#### Data records ####

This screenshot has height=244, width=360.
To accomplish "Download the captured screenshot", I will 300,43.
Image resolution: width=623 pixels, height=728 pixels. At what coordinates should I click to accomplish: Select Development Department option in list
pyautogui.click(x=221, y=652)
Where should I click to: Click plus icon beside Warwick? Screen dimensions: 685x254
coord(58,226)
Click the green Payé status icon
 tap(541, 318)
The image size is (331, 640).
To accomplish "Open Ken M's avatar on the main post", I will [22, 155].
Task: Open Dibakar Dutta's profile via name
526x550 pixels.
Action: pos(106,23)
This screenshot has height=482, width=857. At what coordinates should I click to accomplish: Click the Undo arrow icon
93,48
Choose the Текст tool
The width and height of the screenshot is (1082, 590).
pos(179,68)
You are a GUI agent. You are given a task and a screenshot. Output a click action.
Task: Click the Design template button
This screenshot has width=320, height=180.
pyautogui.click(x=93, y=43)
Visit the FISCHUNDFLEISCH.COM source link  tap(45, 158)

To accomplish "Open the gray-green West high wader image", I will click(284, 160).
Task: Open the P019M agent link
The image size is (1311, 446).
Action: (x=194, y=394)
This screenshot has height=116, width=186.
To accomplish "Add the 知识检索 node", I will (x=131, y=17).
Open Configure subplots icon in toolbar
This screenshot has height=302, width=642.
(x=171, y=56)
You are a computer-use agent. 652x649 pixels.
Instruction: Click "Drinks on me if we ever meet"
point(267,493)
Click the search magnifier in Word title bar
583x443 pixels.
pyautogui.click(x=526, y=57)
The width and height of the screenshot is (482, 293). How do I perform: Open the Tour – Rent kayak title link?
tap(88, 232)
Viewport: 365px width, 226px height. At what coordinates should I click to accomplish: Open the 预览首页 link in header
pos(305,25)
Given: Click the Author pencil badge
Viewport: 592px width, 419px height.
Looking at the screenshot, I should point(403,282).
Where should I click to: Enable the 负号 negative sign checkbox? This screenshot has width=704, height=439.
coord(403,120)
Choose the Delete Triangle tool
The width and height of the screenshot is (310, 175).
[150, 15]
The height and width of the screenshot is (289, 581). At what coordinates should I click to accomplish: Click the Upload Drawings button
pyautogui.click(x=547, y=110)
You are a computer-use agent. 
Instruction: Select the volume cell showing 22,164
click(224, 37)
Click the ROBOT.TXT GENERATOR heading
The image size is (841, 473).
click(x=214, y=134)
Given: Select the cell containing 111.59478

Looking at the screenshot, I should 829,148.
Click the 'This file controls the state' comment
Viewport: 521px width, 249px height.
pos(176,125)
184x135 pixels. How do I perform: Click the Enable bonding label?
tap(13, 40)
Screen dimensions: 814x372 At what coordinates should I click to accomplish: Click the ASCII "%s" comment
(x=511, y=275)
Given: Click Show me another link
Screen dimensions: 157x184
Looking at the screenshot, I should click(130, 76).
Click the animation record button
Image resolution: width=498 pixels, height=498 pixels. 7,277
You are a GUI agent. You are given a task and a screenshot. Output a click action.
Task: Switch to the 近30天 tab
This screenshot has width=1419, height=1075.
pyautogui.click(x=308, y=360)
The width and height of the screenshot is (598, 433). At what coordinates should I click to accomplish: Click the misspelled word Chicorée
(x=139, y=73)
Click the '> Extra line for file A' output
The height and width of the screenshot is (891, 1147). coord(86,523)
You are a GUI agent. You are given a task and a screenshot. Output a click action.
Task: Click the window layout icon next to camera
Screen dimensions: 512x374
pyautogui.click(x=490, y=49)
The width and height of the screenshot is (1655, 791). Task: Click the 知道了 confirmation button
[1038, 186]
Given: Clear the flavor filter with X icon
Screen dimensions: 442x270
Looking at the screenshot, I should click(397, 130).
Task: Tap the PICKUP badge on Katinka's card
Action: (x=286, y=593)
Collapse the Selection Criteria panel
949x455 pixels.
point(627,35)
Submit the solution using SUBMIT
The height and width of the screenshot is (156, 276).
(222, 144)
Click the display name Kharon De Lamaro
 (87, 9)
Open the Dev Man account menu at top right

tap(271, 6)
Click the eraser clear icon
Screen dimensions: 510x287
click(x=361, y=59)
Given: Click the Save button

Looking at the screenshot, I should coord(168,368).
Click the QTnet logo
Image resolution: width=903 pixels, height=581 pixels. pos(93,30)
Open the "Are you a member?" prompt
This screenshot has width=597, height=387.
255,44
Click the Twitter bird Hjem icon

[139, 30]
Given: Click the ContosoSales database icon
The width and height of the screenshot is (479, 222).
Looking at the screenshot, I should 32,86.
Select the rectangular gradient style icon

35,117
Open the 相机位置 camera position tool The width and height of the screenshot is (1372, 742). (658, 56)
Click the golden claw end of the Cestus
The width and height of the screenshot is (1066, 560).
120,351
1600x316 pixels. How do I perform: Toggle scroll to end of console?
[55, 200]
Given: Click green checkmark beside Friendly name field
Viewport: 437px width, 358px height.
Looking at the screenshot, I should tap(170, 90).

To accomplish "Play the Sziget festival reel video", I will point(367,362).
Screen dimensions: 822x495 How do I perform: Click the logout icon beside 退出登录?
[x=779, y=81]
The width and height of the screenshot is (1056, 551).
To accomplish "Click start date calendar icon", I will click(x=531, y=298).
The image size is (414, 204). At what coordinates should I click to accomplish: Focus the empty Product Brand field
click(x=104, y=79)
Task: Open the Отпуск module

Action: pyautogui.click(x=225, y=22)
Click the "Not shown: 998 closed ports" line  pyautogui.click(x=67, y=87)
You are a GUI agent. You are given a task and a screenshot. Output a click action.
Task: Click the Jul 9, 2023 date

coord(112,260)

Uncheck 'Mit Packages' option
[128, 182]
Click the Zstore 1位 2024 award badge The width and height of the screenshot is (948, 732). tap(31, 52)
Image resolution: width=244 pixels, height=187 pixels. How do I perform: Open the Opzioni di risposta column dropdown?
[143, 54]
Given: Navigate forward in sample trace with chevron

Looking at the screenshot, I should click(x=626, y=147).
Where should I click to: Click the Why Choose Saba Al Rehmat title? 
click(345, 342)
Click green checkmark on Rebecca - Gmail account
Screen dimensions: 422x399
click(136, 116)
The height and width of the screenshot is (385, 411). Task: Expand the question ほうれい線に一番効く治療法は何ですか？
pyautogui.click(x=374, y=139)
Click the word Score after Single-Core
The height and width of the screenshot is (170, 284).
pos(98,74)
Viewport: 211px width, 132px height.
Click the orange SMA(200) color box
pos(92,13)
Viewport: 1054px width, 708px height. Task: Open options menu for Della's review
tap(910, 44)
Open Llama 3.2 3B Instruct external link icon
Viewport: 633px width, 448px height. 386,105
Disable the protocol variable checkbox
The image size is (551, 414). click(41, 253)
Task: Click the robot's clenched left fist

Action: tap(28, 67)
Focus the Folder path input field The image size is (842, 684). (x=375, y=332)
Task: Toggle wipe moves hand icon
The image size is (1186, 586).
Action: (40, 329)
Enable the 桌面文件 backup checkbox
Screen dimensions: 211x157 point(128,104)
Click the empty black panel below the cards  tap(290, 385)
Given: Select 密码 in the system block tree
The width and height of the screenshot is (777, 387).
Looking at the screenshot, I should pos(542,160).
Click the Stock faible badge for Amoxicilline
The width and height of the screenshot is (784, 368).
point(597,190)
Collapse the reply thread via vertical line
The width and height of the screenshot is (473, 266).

####

Your answer should be every line from the material above in which the word "checkmark" appears.

# Answer box
Given: Click green checkmark beside Friendly name field
Click green checkmark on Rebecca - Gmail account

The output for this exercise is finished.